Retries for gRPC clients

RPCs sometimes fail. When one does, the client performing the RPC needs to know whether it is safe to retry the operation. When status codes are used consistently across multiple APIs, clients can respond to failures appropriately.

Guidance

Clients should retry requests for which repeated runs would not cause unintended state changes, which are non-transactional, and which are unary.

Clients should not retry transactional requests; instead these requests should have application-level retry logic that retries the entire transaction block from the start.

Clients should not retry requests in which repeated runs would cause unintended state changes.

Note: This AIP does not cover client streaming or bi-directional streaming.

Retryable codes

The following codes should be retried for retryable requests:

  • UNAVAILABLE: This code generally results from network hiccups, and is generally transient. It is retryable under the expectation that the connection will become available (soon).

Appendix

Non-retryable codes

The following codes should not be retried for any request:

  • OK: The request succeeded.
  • CANCELLED: An application can cancel a request, which must be honored.
  • DEADLINE_EXCEEDED: An application can set a deadline, which must be honored.
  • INVALID_ARGUMENT: Retrying a request with an invalid argument will never succeed.
  • DATA_LOSS: This is an unrecoverable error and must immediately be surfaced to the application.

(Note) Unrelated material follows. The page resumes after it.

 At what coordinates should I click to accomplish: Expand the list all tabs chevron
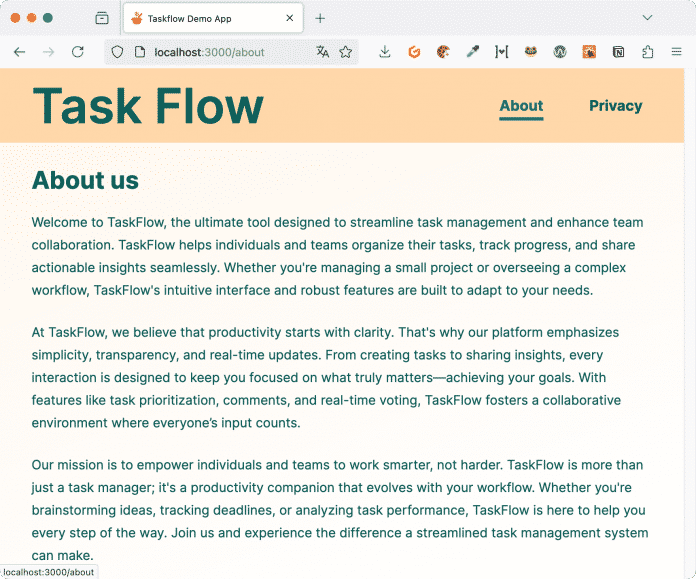648,18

Generally non-retryable codes:

The following codes generally should not be retried for any request:

  • RESOURCE_EXHAUSTED: This code may be a signal that quota is exhausted. Retries therefore may not be expected to work for several hours; meanwhile the retries may have billing implications. If RESOURCE_EXHAUSTED is used for other reasons than quota and the expected time for the resource to become available is much shorter, it may be retryable.
  • INTERNAL: This code generally means that some internal part of the system has failed, and usually means a bug should be filed against the system. These should immediately be surfaced to the application.
  • UNKNOWN: Unlike INTERNAL, this code is reserved for truly unknown-to-the-system errors, and therefore may not be safe to retry. These should immediately be surfaced to the application.
  • ABORTED: This code typically means that the request failed due to a sequencer check failure or transaction abort. These should not be retried for an individual request; they should be retried at a level higher (the entire transaction, for example).

Some codes may be retried if a system is designed without synchronization or signaling between various components. For example, client might retry NOT_FOUND on a read operation, which is designed to hang forever until the resource is created. However, these types of systems are generally not encouraged.

Therefore, the following codes should not be retried for any request:

  • NOT_FOUND: A client should not retry until a resource is created.
  • ALREADY_EXISTS: A client should not retry until a resource is deleted.
  • PERMISSION_DENIED: A client should not retry until it has permission.
  • UNAUTHORIZED: A client should not retry until it is authorized.
  • UNAUTHENTICATED: A client should not retry until it is authenticated.
  • FAILED_PRECONDITION: A client should not retry until system state changes.
  • OUT_OF_RANGE: A client should not retry until the range is extended.
  • UNIMPLEMENTED: A client should not retry until the RPC is implemented.

Further reading

  • For parallel or retried request disambiguation, see AIP-154.